(Stored data)

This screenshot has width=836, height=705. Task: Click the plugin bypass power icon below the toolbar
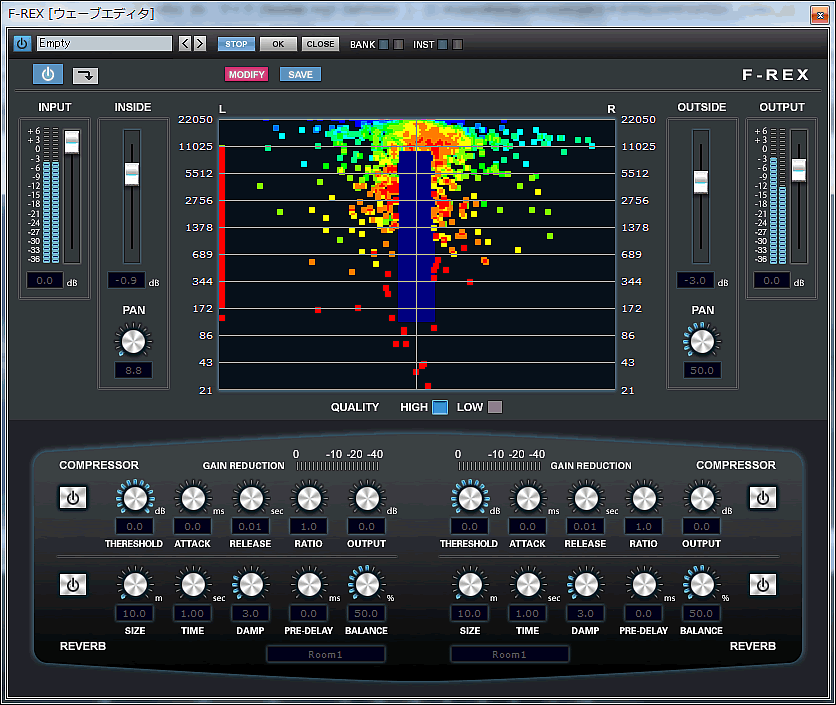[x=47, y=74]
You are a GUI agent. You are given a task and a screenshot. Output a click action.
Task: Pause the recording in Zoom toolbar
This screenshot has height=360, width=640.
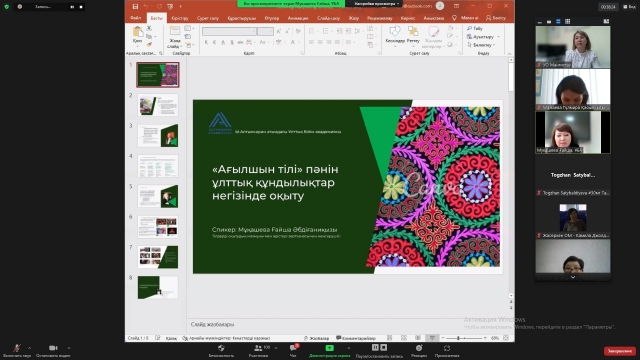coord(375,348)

==

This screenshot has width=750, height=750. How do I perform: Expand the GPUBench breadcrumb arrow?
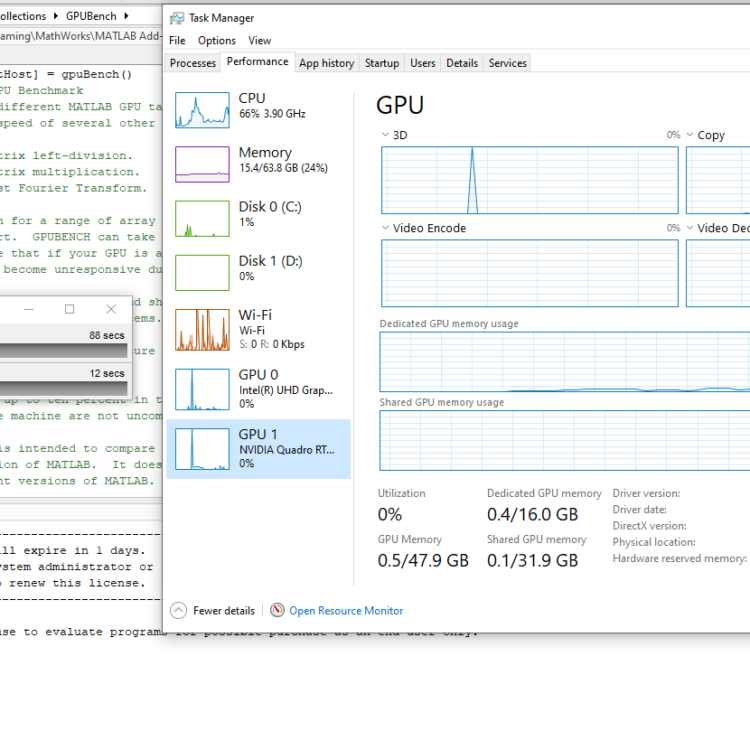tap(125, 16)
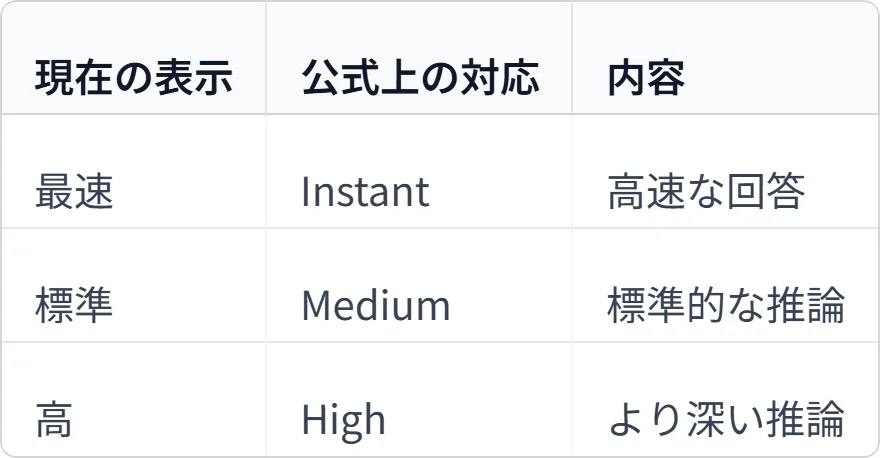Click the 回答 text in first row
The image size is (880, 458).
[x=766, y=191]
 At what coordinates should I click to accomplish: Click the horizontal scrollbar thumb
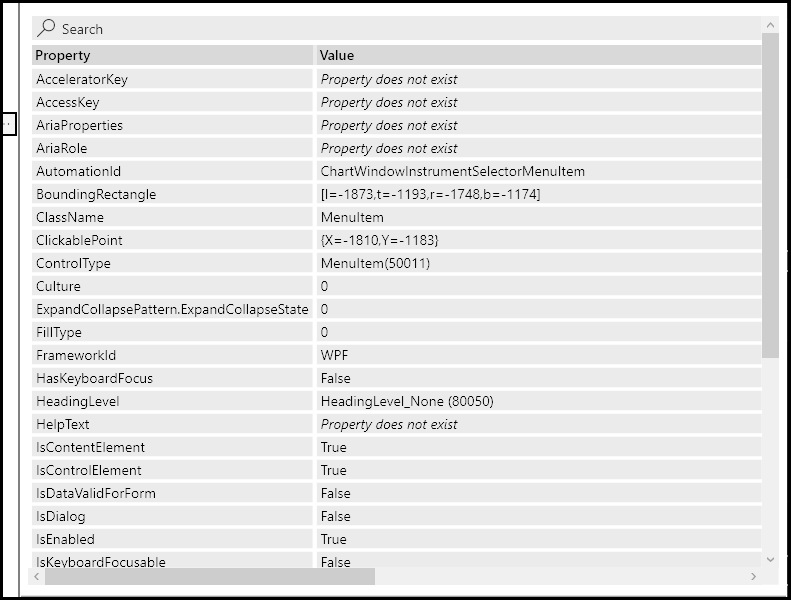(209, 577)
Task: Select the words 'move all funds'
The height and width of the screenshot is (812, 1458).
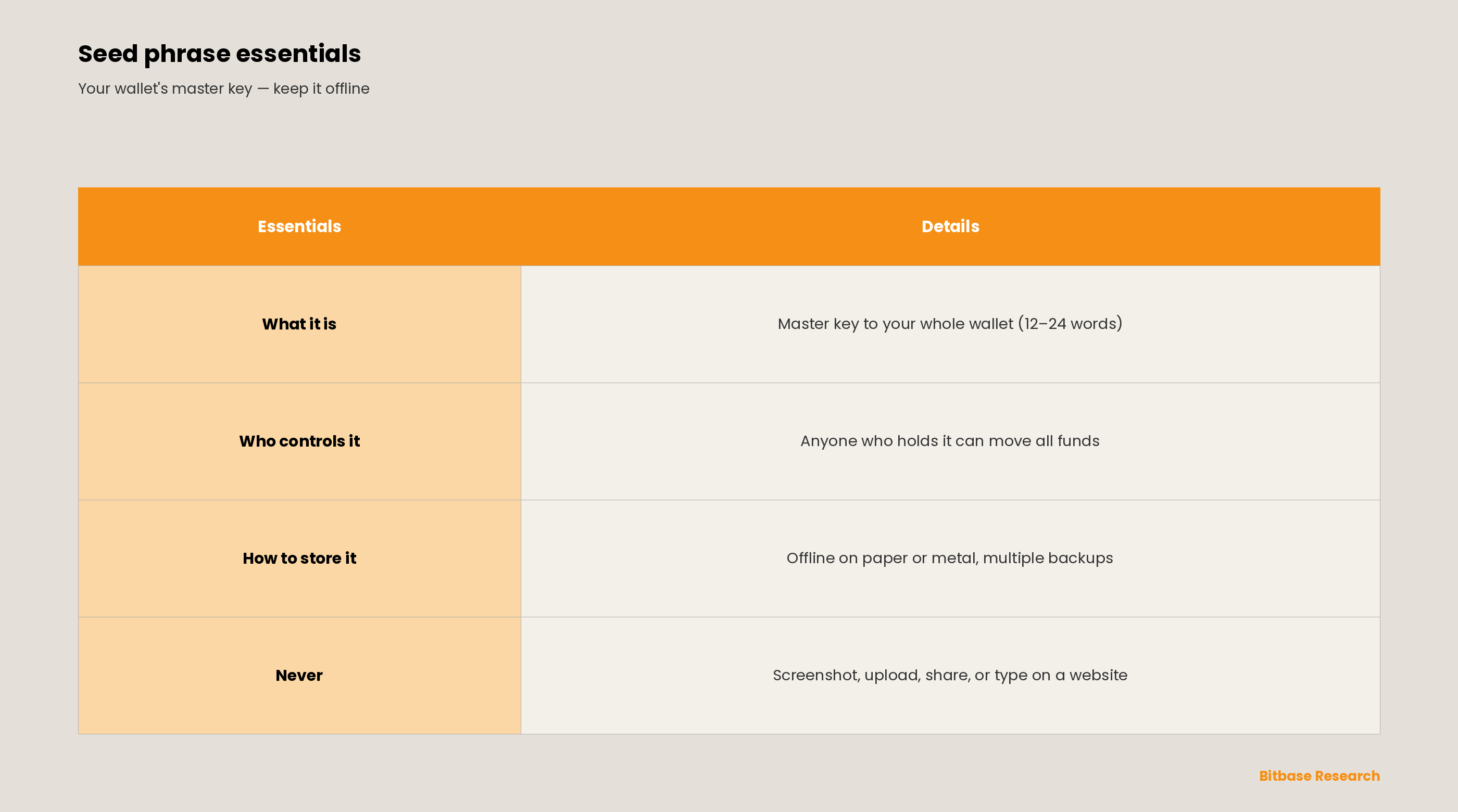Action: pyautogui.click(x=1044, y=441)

- _EXERCISE BRIEF_: Print, exactly, each line above from the one with "This screenshot has width=836, height=705." to the one with "Task: Pause the recording in Zoom toolbar", end lines included. Leave pictures out of it.

- _EXERCISE OUTPUT_:
This screenshot has width=836, height=705. Task: Click the plugin bypass power icon below the toolbar
[x=47, y=74]
You are a GUI agent. You are given a task and a screenshot. Output a click action.
Task: Pause the recording in Zoom toolbar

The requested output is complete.